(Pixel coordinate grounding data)
#####
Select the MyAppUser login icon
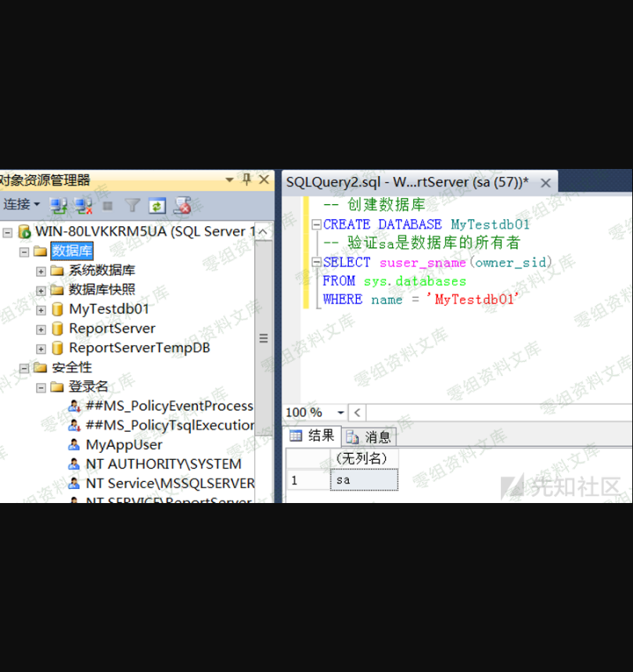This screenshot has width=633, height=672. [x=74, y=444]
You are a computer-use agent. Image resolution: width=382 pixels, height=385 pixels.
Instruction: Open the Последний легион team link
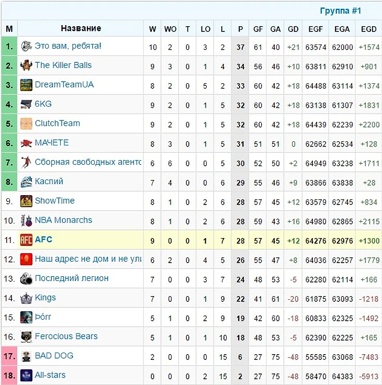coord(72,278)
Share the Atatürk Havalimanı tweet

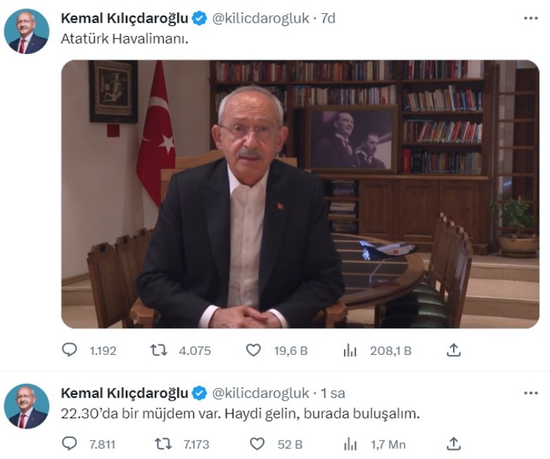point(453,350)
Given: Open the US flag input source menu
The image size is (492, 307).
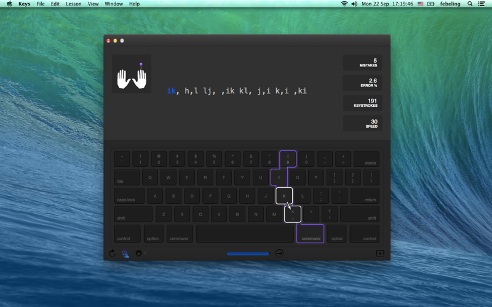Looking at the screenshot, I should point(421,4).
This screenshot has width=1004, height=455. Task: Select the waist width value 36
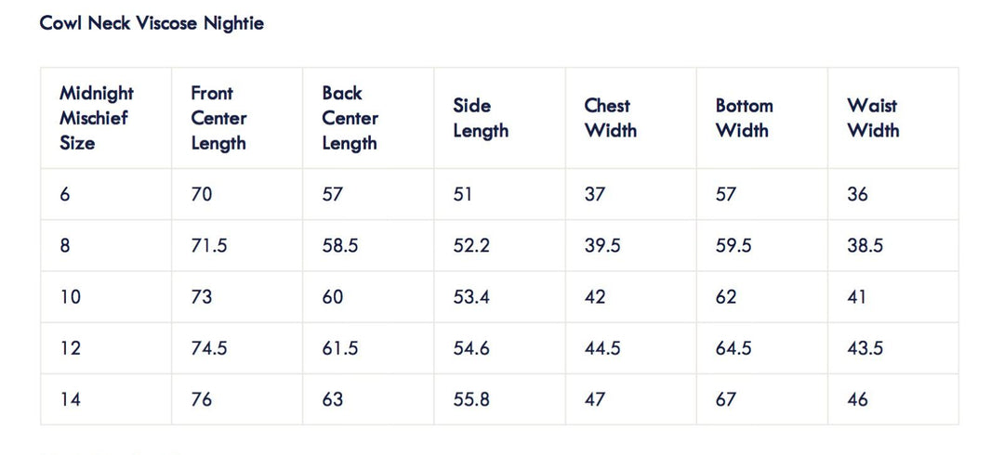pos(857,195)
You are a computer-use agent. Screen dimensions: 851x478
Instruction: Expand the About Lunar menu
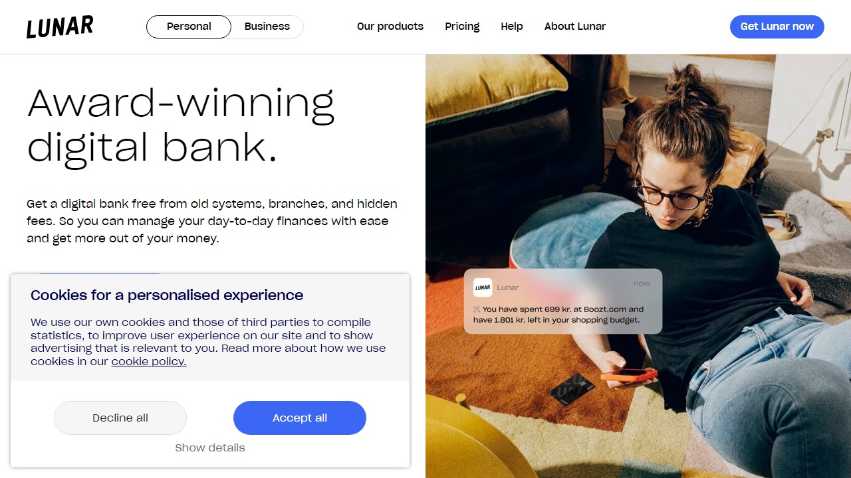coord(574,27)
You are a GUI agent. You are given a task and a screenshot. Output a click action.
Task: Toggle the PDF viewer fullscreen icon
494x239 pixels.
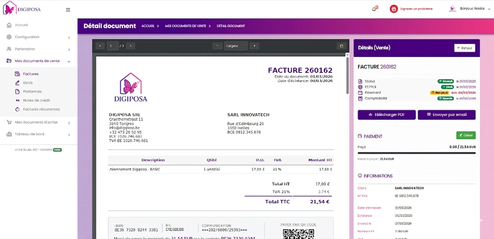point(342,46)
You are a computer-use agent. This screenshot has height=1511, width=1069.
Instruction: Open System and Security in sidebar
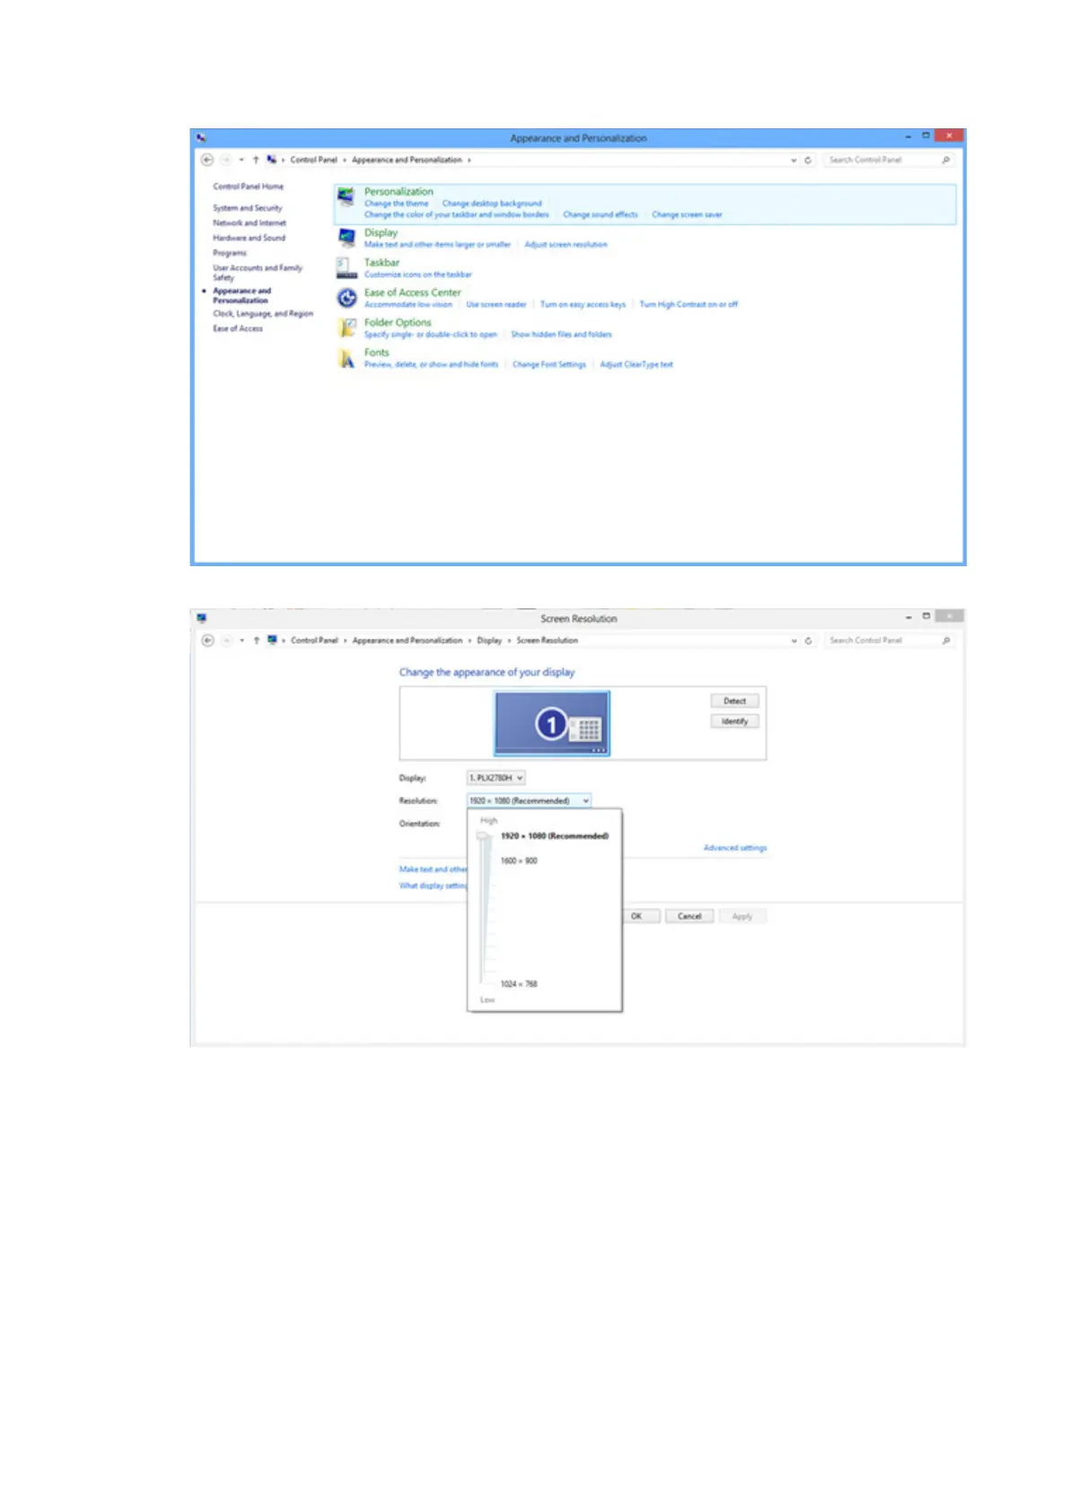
#####
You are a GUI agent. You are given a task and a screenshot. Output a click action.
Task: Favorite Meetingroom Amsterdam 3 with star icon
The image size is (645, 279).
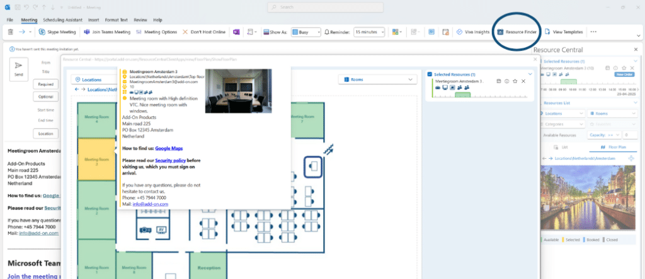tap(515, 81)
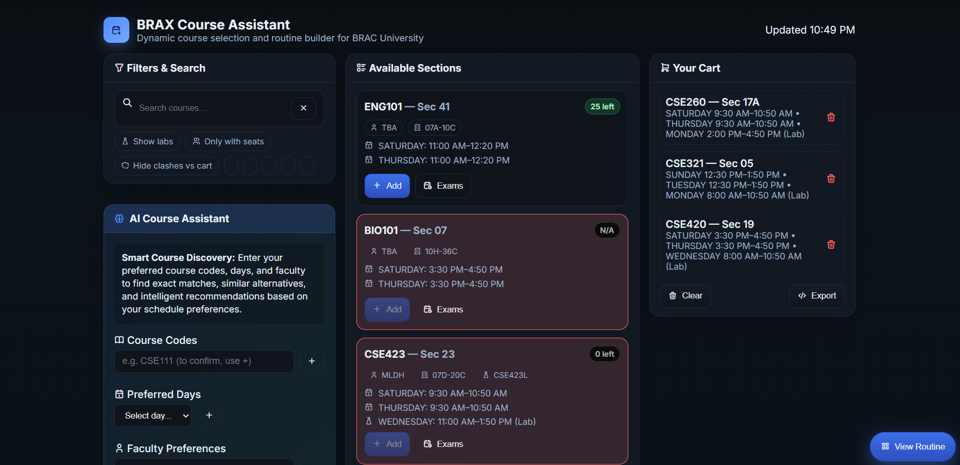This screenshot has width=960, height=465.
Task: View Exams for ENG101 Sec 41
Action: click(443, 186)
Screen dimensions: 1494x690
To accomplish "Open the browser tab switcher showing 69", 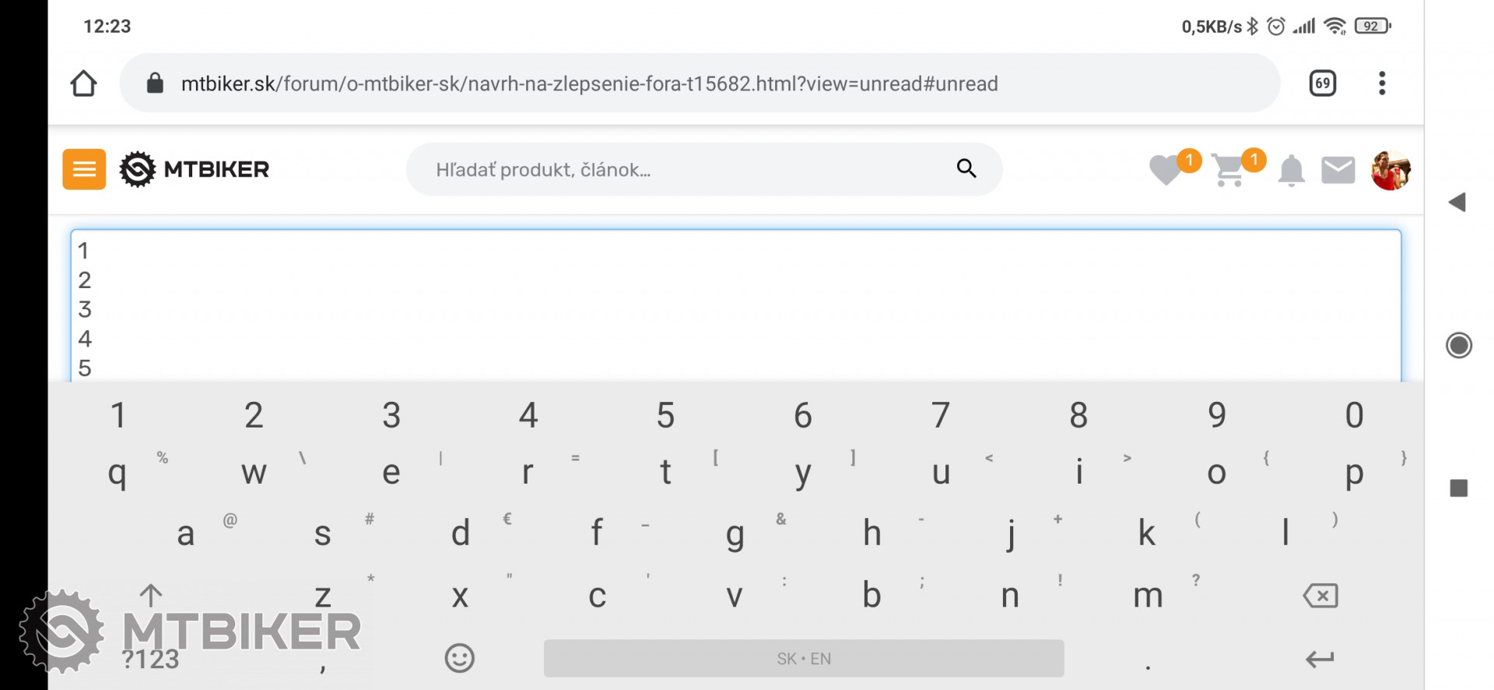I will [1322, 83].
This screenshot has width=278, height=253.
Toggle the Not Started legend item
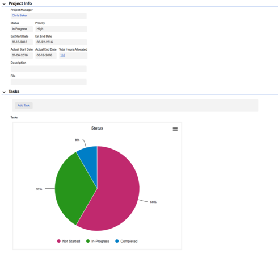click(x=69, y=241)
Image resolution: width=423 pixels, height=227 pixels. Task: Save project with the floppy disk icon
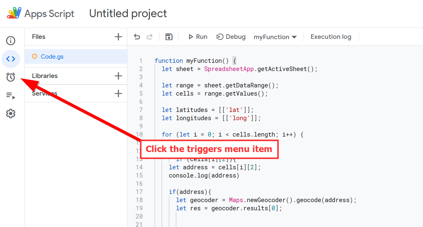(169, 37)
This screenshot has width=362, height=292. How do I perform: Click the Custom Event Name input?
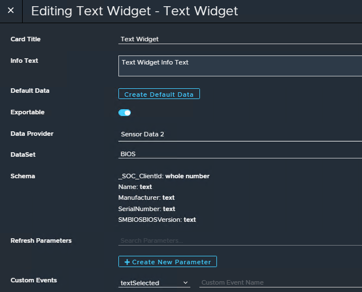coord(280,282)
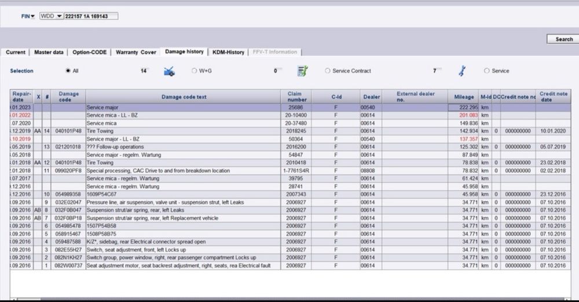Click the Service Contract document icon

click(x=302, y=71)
#####
What is needed
Find every line above that contains the word "computer", and return each one.

Answer for this exercise
You are a computer-use agent. Image resolution: width=382 pixels, height=385 pixels.
You are a computer-use agent. Screen dimensions: 851x478
You are a computer-use agent. This screenshot has height=1511, width=1069.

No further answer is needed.